- WHAT YOU WILL DO
Copy out the lines below word for word.
►
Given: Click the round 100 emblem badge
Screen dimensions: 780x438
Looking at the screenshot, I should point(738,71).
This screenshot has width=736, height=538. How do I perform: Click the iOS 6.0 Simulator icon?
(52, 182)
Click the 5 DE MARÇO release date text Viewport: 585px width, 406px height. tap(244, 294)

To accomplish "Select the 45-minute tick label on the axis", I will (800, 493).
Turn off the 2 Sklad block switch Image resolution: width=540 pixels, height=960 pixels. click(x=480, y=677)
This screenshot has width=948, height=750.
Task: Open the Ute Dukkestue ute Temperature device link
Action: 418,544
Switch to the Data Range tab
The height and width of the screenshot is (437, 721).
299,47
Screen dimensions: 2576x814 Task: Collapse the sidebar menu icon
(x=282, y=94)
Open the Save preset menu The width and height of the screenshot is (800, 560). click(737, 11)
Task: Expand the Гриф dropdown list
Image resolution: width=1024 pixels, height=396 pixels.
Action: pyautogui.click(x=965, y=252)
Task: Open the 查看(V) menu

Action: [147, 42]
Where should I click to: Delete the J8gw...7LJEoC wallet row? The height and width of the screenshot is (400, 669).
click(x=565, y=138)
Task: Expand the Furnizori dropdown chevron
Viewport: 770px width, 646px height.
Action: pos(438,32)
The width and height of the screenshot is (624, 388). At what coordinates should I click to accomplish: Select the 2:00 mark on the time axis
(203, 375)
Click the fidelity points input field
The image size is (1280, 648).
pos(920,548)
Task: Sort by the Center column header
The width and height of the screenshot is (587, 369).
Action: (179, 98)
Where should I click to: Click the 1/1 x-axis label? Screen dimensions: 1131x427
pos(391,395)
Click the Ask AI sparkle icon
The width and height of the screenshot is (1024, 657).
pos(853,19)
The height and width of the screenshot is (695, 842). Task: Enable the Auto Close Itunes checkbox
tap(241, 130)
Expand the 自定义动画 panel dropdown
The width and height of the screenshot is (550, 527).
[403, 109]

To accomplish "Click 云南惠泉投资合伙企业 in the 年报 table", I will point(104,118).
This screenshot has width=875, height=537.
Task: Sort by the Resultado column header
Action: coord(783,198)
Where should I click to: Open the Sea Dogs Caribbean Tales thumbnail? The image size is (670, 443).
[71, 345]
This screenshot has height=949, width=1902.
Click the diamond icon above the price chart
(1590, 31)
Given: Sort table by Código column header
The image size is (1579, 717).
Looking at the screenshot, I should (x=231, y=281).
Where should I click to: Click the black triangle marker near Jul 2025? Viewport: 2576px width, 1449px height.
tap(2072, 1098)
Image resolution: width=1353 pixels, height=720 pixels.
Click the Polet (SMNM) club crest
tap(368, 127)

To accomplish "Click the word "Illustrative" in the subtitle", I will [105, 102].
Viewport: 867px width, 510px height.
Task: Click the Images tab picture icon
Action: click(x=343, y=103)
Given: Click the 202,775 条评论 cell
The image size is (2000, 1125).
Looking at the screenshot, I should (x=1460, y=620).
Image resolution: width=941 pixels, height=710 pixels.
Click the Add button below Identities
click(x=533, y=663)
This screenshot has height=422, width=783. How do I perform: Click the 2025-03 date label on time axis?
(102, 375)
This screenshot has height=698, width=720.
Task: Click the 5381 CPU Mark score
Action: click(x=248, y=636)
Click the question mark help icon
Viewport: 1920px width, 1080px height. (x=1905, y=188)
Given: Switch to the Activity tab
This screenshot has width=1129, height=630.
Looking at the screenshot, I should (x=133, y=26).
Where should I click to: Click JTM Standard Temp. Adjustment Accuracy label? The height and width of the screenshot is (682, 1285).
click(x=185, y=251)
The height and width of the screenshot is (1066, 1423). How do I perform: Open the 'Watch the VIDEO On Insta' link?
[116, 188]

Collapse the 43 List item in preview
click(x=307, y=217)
◄
- RESPONSE
Given: Click the round 100 emblem badge
Screen dimensions: 780x438
Looking at the screenshot, I should point(738,71).
This screenshot has width=736, height=538. How do I perform: Click the iOS 6.0 Simulator icon?
(52, 182)
Click the 5 DE MARÇO release date text Viewport: 585px width, 406px height. tap(244, 294)

To accomplish "Select the 45-minute tick label on the axis", I will (800, 493).
Turn off the 2 Sklad block switch Image resolution: width=540 pixels, height=960 pixels. click(x=480, y=677)
This screenshot has width=948, height=750.
Task: Open the Ute Dukkestue ute Temperature device link
Action: 418,544
Switch to the Data Range tab
The height and width of the screenshot is (437, 721).
299,47
Screen dimensions: 2576x814 Task: Collapse the sidebar menu icon
(x=282, y=94)
Open the Save preset menu The width and height of the screenshot is (800, 560). click(737, 11)
Task: Expand the Гриф dropdown list
Image resolution: width=1024 pixels, height=396 pixels.
Action: pyautogui.click(x=965, y=252)
Task: Open the 查看(V) menu

Action: [147, 42]
Where should I click to: Delete the J8gw...7LJEoC wallet row? The height and width of the screenshot is (400, 669).
click(x=565, y=138)
Task: Expand the Furnizori dropdown chevron
Viewport: 770px width, 646px height.
Action: pos(438,32)
The width and height of the screenshot is (624, 388). At what coordinates should I click to accomplish: Select the 2:00 mark on the time axis
(203, 375)
Click the fidelity points input field
The image size is (1280, 648).
pos(920,548)
Task: Sort by the Center column header
The width and height of the screenshot is (587, 369).
Action: (179, 98)
Where should I click to: Click the 1/1 x-axis label? Screen dimensions: 1131x427
pos(391,395)
Click the Ask AI sparkle icon
The width and height of the screenshot is (1024, 657).
pos(853,19)
The height and width of the screenshot is (695, 842). Task: Enable the Auto Close Itunes checkbox
tap(241, 130)
Expand the 自定义动画 panel dropdown
The width and height of the screenshot is (550, 527).
[403, 109]

To accomplish "Click 云南惠泉投资合伙企业 in the 年报 table", I will point(104,118).
This screenshot has width=875, height=537.
Task: Sort by the Resultado column header
Action: coord(783,198)
Where should I click to: Open the Sea Dogs Caribbean Tales thumbnail? The image size is (670, 443).
[71, 345]
This screenshot has height=949, width=1902.
Click the diamond icon above the price chart
(1590, 31)
Given: Sort table by Código column header
The image size is (1579, 717).
Looking at the screenshot, I should (x=231, y=281).
Where should I click to: Click the black triangle marker near Jul 2025? Viewport: 2576px width, 1449px height.
tap(2072, 1098)
Image resolution: width=1353 pixels, height=720 pixels.
Click the Polet (SMNM) club crest
tap(368, 127)

To accomplish "Click the word "Illustrative" in the subtitle", I will [105, 102].
Viewport: 867px width, 510px height.
Task: Click the Images tab picture icon
Action: click(x=343, y=103)
Given: Click the 202,775 条评论 cell
The image size is (2000, 1125).
Looking at the screenshot, I should (x=1460, y=620).
Image resolution: width=941 pixels, height=710 pixels.
Click the Add button below Identities
click(x=533, y=663)
This screenshot has height=422, width=783. How do I perform: Click the 2025-03 date label on time axis?
(102, 375)
This screenshot has height=698, width=720.
Task: Click the 5381 CPU Mark score
Action: click(x=248, y=636)
Click the question mark help icon
Viewport: 1920px width, 1080px height. (x=1905, y=188)
Given: Switch to the Activity tab
This screenshot has width=1129, height=630.
Looking at the screenshot, I should (x=133, y=26).
Where should I click to: Click JTM Standard Temp. Adjustment Accuracy label? The height and width of the screenshot is (682, 1285).
click(x=185, y=251)
The height and width of the screenshot is (1066, 1423). How do I perform: Open the 'Watch the VIDEO On Insta' link?
[116, 188]

Collapse the 43 List item in preview
click(x=307, y=217)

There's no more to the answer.